This repository contains software and information (as simple as possible) for understanding and using Artificial Intelligence methods, and particularly Neural Network, in hobbyist projects. Neural Networks have become ubiquitous in electronics devices in the last decades, also in case of using its more complex developments, called Deep Learning. The reason of that massive use is consequence of good results with Deep Learning structures, but also for the incredible increase of computing power for downscaled hardware.
NN software is complete different from classical programming software. NN is a branch of more general Machine Learning domain. Machine Learning means : learning algorithms – not computer programmers – create the rules. In other words, the software is self-organizing to reach the desired functionality.
To summarize:
- Classic programming : understand the process and program a algorithm to realize desired functionality
- NN approach : train NN with samples, and finally use it
NN using phases :
- Decide the appropriate NN structure for the task
- Use a library or a IDE (Integrated Development Environment) to implement and train the NN
- Choose a list of example of desiderate behavior that NN has to simulate and train the net with these
- Choose a list of test example to verify and evaluate the behavior of trained net
- Deploy (use) the net for your purpose
The basic structure of NN is a network of computational nodes (loosely inspired to brain neurons). Substantially: input values are propagated to node by weighted links, node summarizes this values and output the result, usually applying a function (typically nonlinear) to this sum before it propagates result to others linked nodes.
NN computing process can be also seen as a series of multidimensional spaces transformations. For example in the next figure it is shown a simple XOR NN in terms of geometrical point of view.
If we imagine NN as a black box that contains a certain amount of parameters whose values define the behavior of that box, then learning phase means adjusting parameters to reach the correct behavior.
Because the nature of NN, where nodes are linked in a chain, it is possible to use the gradient descent method. Gradient of error (derivative of error as function of parameter) can be back propagated following the chain (derivative chain). In this way it is possible to correct each parameter with a little amount by reverse the gradient. Applying this correction step by step (sample by sample), the black box should approximate the correct behavior. Not always the NN will reach the optimum (the minimum error value) , because sometimes can stand by a local minimum, relating to NN structure . For this reason structure defining of NN is an important issue.
Simply parameter trimming as :
$$
w = w - \epsilon * \frac{dE}{dw}\ \ \ (where\ \epsilon=\ small\ number (ex.: 0.001))
$$
is usually upgraded by more sophisticated term that can consider also last descent direction or the continuous trimming of the learning coefficient (ε). These gradient descent modified methods are called optimization methods. The error is called usually "loss function".

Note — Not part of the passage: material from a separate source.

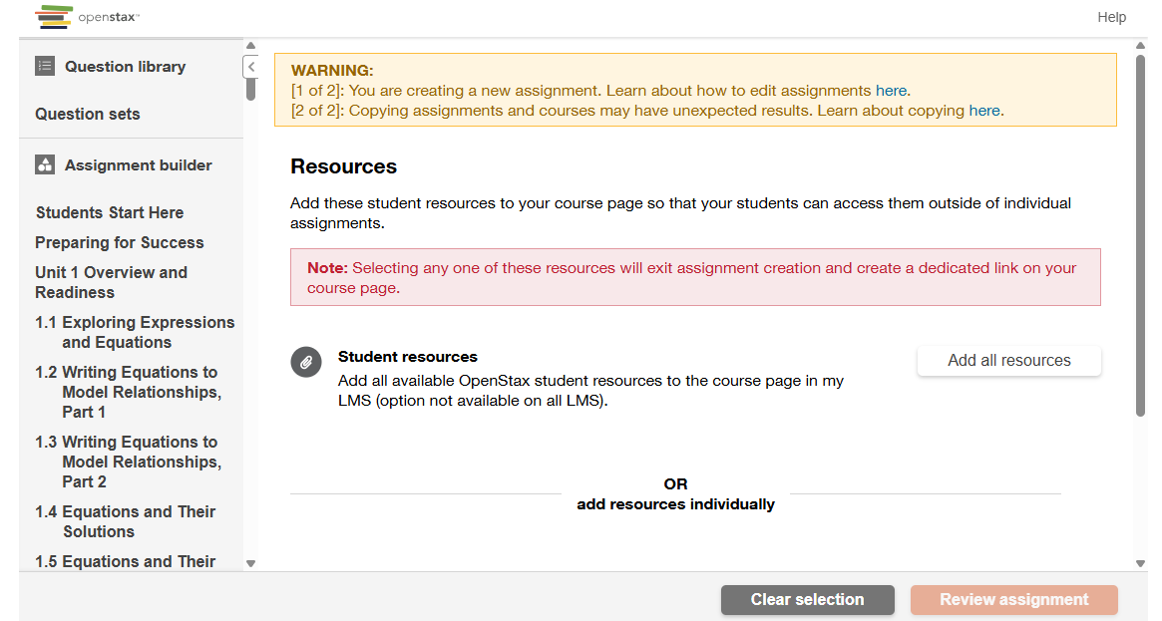Viewport: 1162px width, 621px height.
Task: Collapse the sidebar using the left chevron
Action: [x=251, y=66]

As we already said a nonlinear function is usually applied to the input sum at each node. In terms of geometrical point of view, a nonlinear transformation is applied at each layer of NN. This is essential to get a real topological transformation not a simple projection.
A lot of function are used in this field. The most common are:
Unfortunately the squashing functions, like Sigmoid or Tanh, can produce a saturation and a gradient vanishing when are used in multiple nested layers. For this reason in convolution deep learning is often used the ReLU (Rectified Linear Unit) function.
In the classification task is often used the SoftMax function that is a function applied to the entire last layer (not to a single node) to normalize output in terms of probability (sum = 1).